(Stored items)
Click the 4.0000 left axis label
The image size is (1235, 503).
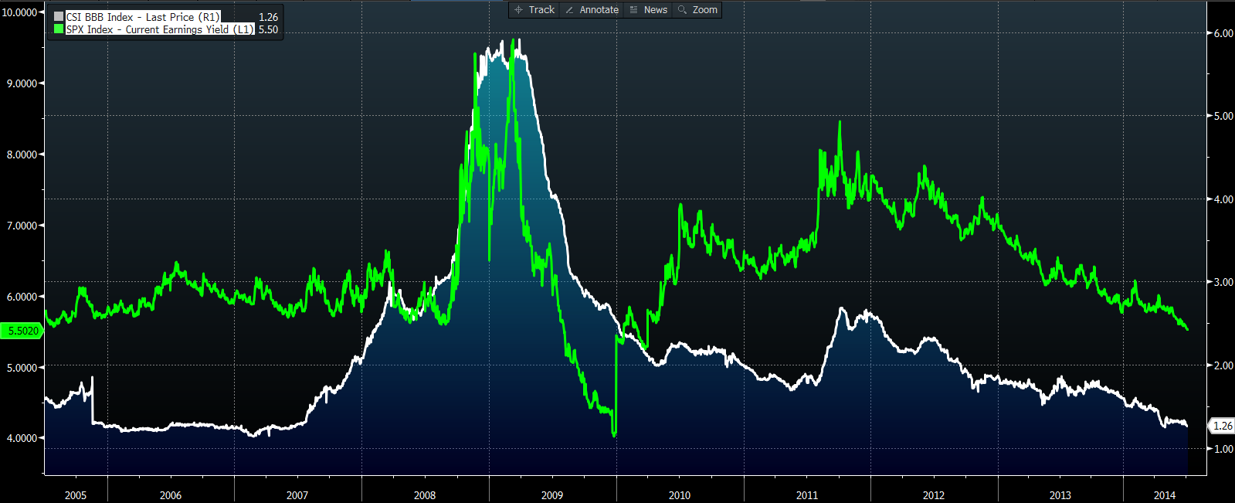click(x=22, y=438)
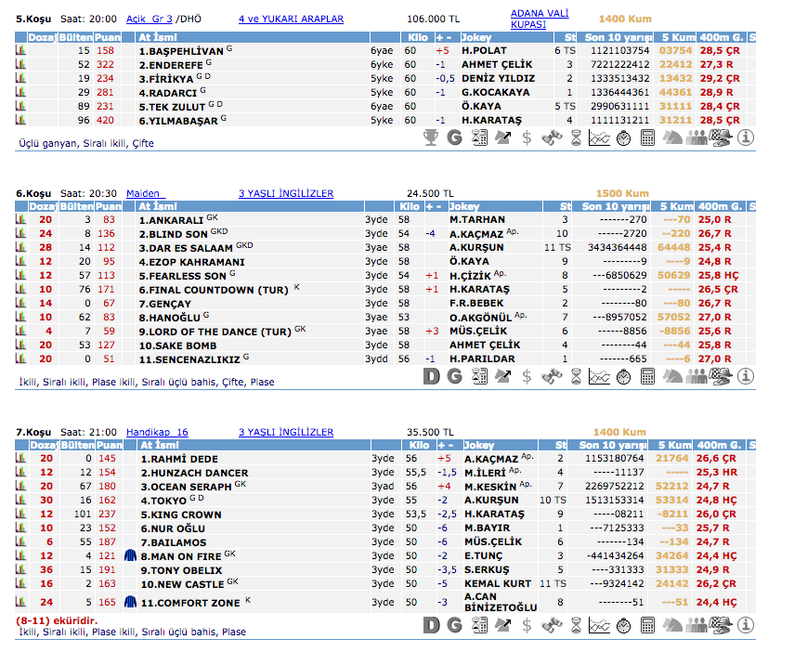Click the Açık Gr 3 link
Screen dimensions: 794x652
[x=150, y=19]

#### EXERCISE BRIEF:
Make an exact copy of the data above, pictures excluded.

#### RESPONSE TO THIS EXERCISE:
Click the 4.0000 left axis label
The image size is (1235, 503).
click(x=22, y=438)
Click the Açık Gr 3 link
Screen dimensions: 794x652
[x=150, y=19]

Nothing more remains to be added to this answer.